» **Activity**: When you copy the entries, keep every word exactly as it is and drop the images.

» **Entries shown**:
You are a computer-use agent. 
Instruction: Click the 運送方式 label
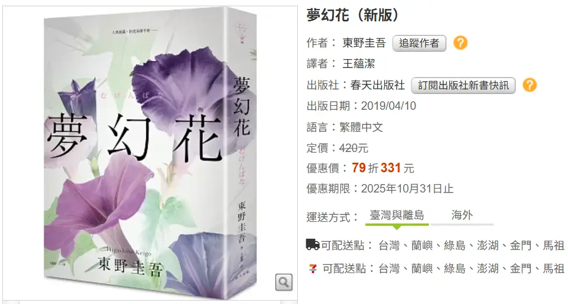328,217
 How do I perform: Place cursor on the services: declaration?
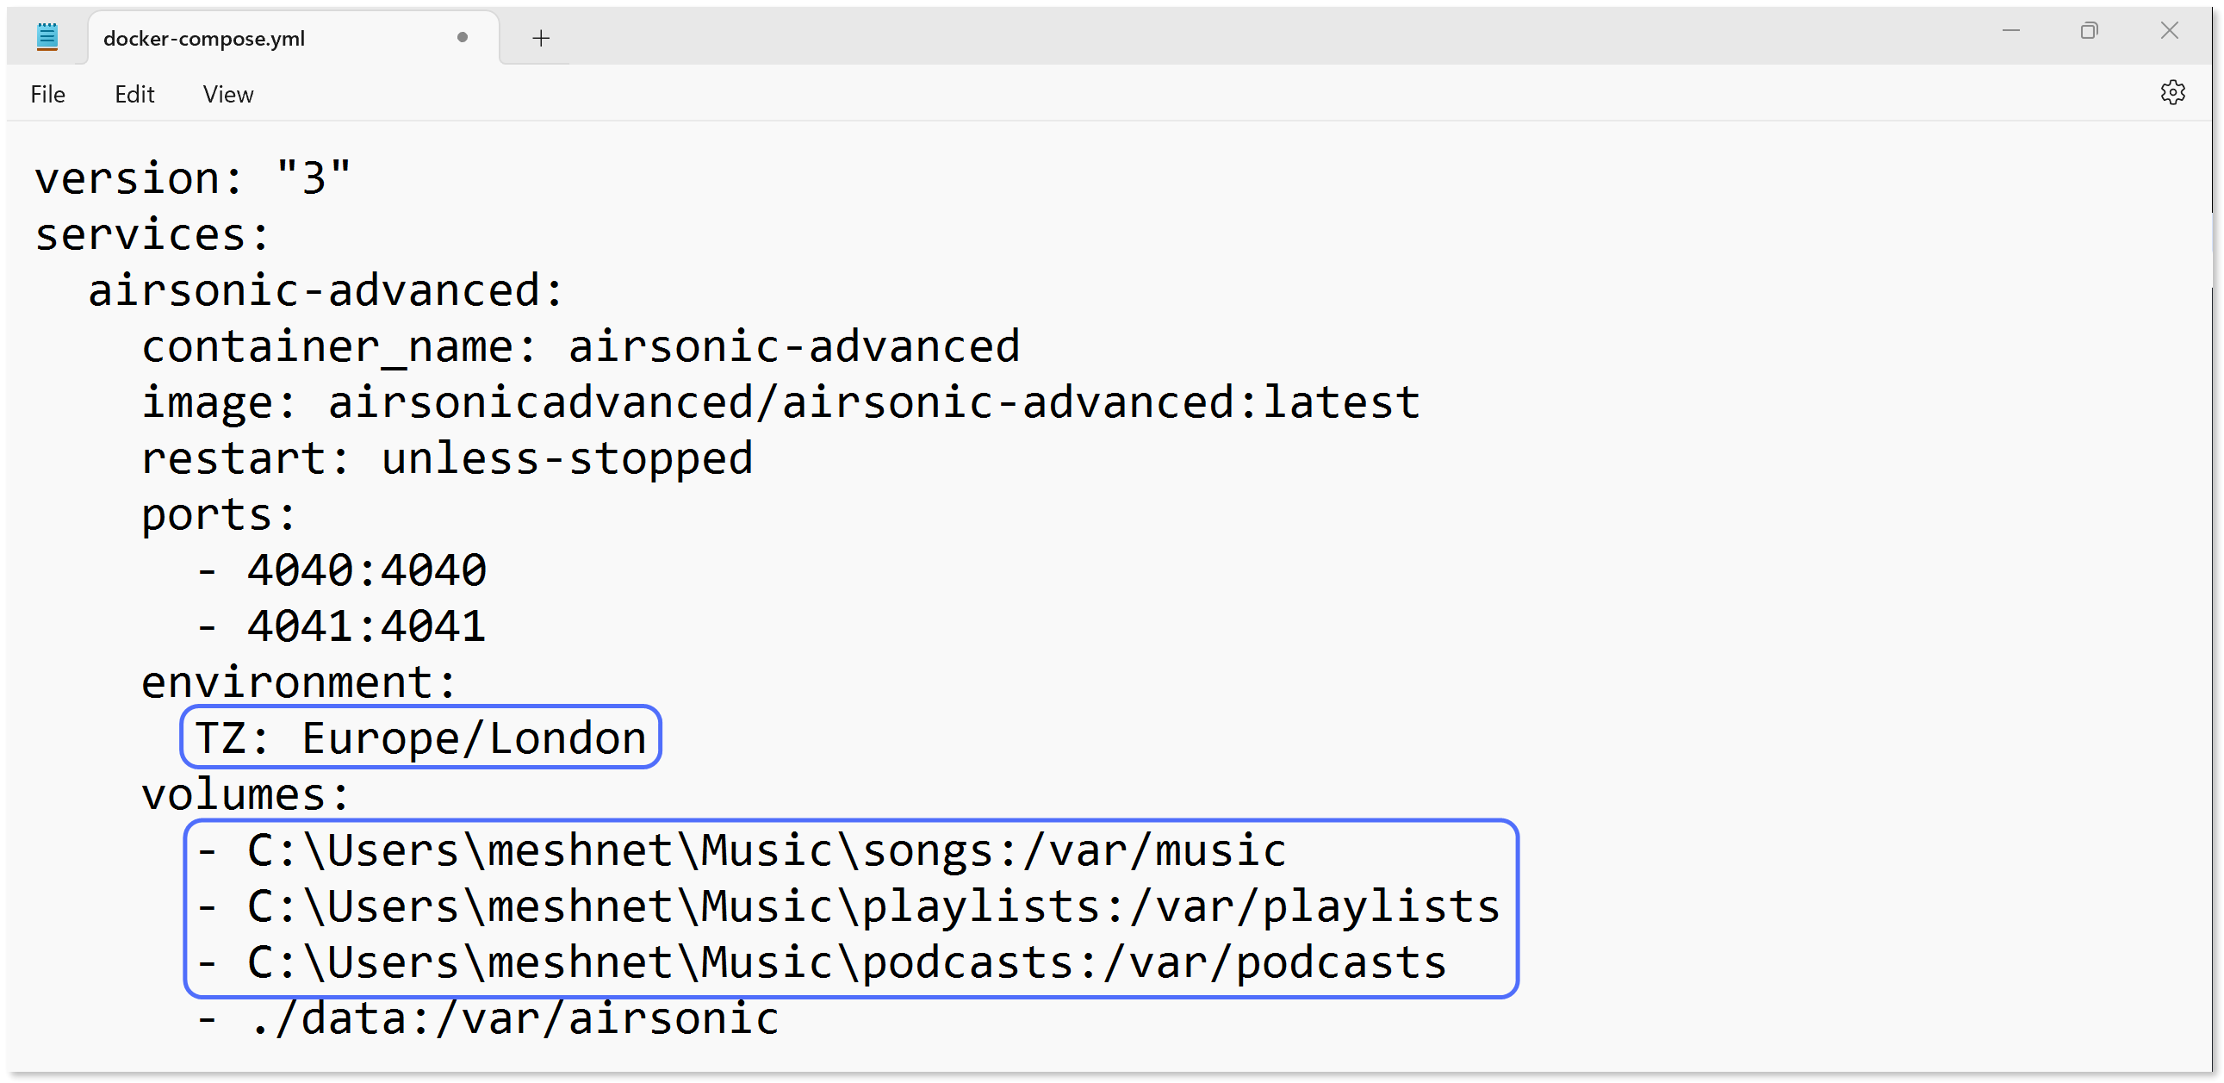(x=151, y=233)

» **Exercise solution**:
You are a computer-use agent. 
Instruction: Click the 運送方式 label
328,217
 How do I perform: Place cursor on the services: declaration?
(x=151, y=233)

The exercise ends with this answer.